READ MORE: Netflix unconventional horror film ‘I am the Pretty Thing That Lives in the House’ 

Dr. Jane Mathis (Vinessa Shaw) is a successful psychiatrist working at a large institution who has a terrifying incident with Nora (India Eisley), a patient who is not responding to her therapy, leaving her wounded and traumatized. It takes two years before she feels ready to try again with post-traumatic victims, feeling better under the care of her own therapist, Terry (William Atherton). Almost as soon as she becomes receptive to helping again, she gets a call from a man named Alex (Kevin Rahm), who tells her he’s been in an accident and needs someone to talk to. 

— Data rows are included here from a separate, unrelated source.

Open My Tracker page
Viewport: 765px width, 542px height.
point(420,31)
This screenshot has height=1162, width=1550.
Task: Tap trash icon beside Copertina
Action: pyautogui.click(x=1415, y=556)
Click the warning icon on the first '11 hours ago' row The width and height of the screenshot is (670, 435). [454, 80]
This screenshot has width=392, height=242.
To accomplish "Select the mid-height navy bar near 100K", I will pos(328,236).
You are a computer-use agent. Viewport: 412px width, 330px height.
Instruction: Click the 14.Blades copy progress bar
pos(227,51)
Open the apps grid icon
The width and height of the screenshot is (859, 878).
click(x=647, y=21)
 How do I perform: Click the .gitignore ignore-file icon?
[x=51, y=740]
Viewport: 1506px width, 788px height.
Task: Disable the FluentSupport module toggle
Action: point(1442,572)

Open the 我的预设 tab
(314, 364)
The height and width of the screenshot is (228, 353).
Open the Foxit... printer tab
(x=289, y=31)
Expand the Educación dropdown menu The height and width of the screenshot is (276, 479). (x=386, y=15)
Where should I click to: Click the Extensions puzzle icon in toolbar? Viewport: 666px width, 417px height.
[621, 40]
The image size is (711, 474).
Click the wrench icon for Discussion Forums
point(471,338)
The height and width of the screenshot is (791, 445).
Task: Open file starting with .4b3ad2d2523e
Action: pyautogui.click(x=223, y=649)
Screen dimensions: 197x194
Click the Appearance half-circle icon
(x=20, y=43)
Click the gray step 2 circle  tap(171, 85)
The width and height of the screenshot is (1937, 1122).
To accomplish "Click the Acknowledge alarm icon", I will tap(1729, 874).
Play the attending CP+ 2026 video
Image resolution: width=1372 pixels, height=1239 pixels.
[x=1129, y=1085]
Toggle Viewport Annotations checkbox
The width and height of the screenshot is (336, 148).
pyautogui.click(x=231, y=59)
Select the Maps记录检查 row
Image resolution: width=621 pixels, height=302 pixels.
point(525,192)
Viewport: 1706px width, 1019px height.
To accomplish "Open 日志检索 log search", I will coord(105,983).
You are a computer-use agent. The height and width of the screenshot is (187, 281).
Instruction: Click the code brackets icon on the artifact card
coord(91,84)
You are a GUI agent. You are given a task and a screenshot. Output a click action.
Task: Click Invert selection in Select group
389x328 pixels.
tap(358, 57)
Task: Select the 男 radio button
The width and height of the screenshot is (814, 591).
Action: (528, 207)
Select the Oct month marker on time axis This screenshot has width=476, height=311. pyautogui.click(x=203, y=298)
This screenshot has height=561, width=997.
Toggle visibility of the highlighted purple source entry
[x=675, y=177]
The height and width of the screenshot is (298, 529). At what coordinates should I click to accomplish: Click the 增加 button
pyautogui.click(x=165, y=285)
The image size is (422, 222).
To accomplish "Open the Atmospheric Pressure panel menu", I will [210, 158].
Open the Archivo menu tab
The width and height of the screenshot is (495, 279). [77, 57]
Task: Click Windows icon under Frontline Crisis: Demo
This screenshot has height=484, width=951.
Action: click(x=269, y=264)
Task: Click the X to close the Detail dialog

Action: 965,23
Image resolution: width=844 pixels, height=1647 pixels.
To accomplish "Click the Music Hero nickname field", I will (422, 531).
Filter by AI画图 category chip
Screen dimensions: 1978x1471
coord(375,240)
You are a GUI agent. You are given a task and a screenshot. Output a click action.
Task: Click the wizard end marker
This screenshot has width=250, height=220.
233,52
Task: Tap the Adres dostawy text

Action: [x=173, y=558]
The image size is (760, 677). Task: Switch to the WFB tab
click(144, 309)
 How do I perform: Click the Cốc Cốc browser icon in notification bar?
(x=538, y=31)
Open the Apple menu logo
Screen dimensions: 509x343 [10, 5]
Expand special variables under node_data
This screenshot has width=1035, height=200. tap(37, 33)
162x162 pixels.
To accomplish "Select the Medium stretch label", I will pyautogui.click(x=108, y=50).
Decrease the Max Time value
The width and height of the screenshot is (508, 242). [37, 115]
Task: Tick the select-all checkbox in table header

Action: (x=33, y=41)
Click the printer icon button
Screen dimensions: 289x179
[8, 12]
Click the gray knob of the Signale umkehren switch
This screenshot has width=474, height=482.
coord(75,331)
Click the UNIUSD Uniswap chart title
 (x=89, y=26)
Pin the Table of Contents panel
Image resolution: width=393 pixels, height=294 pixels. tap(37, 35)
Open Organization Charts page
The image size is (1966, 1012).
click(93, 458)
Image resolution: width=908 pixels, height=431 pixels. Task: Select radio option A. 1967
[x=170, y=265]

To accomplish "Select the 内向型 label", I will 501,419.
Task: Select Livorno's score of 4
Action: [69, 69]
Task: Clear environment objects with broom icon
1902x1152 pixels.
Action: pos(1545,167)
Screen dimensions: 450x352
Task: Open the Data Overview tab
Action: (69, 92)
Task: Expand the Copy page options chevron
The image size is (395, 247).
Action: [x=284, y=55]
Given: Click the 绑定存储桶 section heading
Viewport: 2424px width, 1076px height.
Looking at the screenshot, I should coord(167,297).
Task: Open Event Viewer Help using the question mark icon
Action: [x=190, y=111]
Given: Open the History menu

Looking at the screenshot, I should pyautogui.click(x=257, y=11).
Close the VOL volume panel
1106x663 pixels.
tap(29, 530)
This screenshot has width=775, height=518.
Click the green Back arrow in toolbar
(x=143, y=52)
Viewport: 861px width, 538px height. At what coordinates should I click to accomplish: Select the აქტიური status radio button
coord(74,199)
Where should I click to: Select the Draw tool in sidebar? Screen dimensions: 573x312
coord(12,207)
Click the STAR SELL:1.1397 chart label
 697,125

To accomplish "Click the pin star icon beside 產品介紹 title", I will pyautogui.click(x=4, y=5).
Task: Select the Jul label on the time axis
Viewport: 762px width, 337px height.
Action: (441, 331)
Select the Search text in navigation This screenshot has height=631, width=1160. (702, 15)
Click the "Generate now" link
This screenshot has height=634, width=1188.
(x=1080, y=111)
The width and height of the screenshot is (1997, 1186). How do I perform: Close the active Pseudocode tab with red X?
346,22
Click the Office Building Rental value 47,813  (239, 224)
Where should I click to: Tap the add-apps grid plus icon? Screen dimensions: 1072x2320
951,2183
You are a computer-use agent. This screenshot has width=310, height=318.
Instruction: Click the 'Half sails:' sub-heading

Reluctantly, she accepts, and Alex arrives, a facially disfigured man with great internal pain who is desperate for help, but skeptical of the practice, having experience that has failed before. He wants drugs to let him be free of his feelings, but she presses for conversation first, to which he agrees. As their professional relationship progresses, Jane begins to experience visions and encounters of Nora, as we learn about their own backstory. In time, a connection is formed and Jane is pulled into an absolute nightmare.

Directed (and co-written) by Alistair Legrand, Clinical is a surprisingly accurate description of the film itself, one that understands the genre to an exacting degree and delivers a fairly rigid experience that has several good moments amid the familiarity. Legrand employs a laundry list of filmmaking techniques that builds tension and jump scares, mostly to good effect while spiraling around a kind of mystery that is undeniably engaging, even if it is a little manipulative. From his excessive use of Dutch angles and trope-ish musical queues to the paint-by-the numbers “haunting” that is, by 2017, nearly comical, there are too many obvious markers here that drain it of creativity, even if there are some good performances that help to lift it above average.

That begins with the dynamic between Shaw and Rahm, who throughout create a smart and engaging face-to-face, as much of the story centers on their couch sessions. These mostly authentic interactions are segues to Alex’s gruesome accident, shown in mostly black & white flashbacks, as he confronts an act of heroism that also inspires horrific bouts of guilt. Both Shaw and Rahm are very good and despite some logical lapses in the script, manage to maintain a palpable sense of tension.

Where the film loses that though is the overly-obvious horror elements with Eisley, a recurring number of dream sequences that feature graphic violence and lose their punch and credibility as the film descends further and further into cliché, each one a falsehood that never fails to convince us. By the time it reaches its third act, we’ve gotten a fair dose of commentary on the confrontation therapy technique and a climax that is as old school as they come, which, depending on one’s taste for things, will be welcome fun or just plain dull.

Clinical starts as a much better film than it eventually becomes, promising a bit more psychological thrills than it delivers. While it’s levied by some solid performances, the rest of the film is a standard playlist that certainly adheres well to the formula, but isn’t going to be all that memorable. Kudos to Shaw and Rahm for doing what they do with the material, but Clinical is sterile, a thriller that could have been smarter.